··· Supplied passage
0

I have a Excel sheet which I read using pd.read_excel() method. When I am trying to add new columns using my_frame['Test'] = my_frame['My Column'] it throws an error

Tried reading excel file in utf-8 format by using pd.read_excel('encoding'='utf-8') but it did not work. The preprocess_price_file(temp_df) function produces a sliced dataframe and performs some pre-processing which includes dropping some NA rows.

prod_dfs = []
product_price_files = glob.glob('files/product_price/*.xlsx')
for c_file in product_price_files:
    temp_df = pd.read_excel(c_file,encoding = "utf-8")
    temp_df = self.preprocess_price_file(temp_df)
    prod_dfs.append(temp_df)
    prods_df = pd.concat(prod_dfs)
prods_df['Test'] = prods_df['My Column']
return prods_df

UnicodeDecodeError: 'ascii' codec can't decode byte 0xf8 in position 6: ordinal not in range(128)

Salman Ahsan
  • 63
  • 2
  • 12

1 Answers1

0

I have ran across this issue before and this has helped: How to fix: "UnicodeDecodeError: 'ascii' codec can't decode byte".

Tl;dr version is that we cannot assume the incoming encoding, it's always better to be explicit rather than implicit.

If you need to find the native encoding, I try the following (probably not the most pythonic way):

with open(<file path>, "r") as f: print(f)

The output from the io.buffer will contain the file encoding.

merchantofam
  • 37
  • 1
  • 6
······
Description of the task:
Please translate this sentence from the Excel encoding thread into Spanish: "The output from the io.buffer will contain the file encoding."
··· Data records
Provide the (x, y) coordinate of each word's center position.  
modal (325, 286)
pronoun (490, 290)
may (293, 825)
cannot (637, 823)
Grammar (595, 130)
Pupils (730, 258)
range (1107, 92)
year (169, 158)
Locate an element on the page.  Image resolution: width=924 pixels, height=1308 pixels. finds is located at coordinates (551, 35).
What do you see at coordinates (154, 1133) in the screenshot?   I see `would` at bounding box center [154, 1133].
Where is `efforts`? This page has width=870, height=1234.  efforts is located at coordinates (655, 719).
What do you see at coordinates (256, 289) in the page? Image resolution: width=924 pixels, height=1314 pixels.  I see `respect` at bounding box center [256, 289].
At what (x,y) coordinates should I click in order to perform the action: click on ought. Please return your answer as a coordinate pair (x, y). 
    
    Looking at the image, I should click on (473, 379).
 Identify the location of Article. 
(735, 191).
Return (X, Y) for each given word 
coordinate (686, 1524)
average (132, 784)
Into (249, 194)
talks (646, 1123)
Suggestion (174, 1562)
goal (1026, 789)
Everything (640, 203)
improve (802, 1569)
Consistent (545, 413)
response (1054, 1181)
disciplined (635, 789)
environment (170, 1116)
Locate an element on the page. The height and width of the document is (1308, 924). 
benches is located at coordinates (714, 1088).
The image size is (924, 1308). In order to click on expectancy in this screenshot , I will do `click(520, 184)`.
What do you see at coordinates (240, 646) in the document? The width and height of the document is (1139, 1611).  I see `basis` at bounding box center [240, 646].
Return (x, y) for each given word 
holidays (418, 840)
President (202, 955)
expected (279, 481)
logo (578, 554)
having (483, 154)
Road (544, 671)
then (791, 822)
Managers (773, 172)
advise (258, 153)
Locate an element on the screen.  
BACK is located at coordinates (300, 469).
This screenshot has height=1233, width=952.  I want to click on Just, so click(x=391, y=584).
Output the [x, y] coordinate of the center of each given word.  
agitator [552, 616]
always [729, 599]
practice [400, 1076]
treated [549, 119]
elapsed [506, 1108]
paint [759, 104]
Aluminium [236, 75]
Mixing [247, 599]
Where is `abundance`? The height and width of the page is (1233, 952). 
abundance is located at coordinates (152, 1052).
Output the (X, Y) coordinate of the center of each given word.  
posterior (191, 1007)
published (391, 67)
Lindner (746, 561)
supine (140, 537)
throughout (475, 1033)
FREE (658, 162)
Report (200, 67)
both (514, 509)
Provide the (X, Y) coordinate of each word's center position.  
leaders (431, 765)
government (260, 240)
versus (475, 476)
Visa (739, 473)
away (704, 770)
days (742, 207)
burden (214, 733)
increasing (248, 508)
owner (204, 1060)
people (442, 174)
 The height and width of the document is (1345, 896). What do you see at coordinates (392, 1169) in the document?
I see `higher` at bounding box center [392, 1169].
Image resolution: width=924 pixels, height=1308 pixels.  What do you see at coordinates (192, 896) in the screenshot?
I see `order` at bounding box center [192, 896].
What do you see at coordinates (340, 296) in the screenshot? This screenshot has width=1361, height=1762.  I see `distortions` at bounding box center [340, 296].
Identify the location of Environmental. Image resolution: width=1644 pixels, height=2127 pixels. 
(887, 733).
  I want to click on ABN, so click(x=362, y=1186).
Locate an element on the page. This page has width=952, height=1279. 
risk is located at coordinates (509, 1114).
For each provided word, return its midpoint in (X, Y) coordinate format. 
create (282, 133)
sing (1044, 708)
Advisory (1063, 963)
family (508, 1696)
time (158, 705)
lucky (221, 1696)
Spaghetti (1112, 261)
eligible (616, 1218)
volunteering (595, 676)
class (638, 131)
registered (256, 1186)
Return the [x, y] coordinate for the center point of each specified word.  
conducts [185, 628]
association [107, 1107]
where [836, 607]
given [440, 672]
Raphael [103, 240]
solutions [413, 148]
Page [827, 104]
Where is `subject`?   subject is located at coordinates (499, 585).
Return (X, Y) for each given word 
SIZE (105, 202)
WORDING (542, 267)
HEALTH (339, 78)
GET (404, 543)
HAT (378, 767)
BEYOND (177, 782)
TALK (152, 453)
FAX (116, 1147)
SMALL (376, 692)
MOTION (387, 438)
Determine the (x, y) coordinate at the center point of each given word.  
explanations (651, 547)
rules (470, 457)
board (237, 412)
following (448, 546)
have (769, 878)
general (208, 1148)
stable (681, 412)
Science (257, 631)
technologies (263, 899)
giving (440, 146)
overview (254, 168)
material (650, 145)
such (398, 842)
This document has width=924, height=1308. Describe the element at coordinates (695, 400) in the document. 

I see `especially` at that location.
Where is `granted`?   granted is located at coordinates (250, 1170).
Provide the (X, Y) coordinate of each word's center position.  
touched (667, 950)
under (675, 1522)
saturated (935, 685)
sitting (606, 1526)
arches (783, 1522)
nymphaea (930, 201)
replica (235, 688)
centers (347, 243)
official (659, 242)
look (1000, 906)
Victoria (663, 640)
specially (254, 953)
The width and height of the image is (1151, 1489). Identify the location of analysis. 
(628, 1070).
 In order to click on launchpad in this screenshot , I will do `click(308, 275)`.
······
Written answer:
La salida de io.buffer contendrá la codificación del archivo.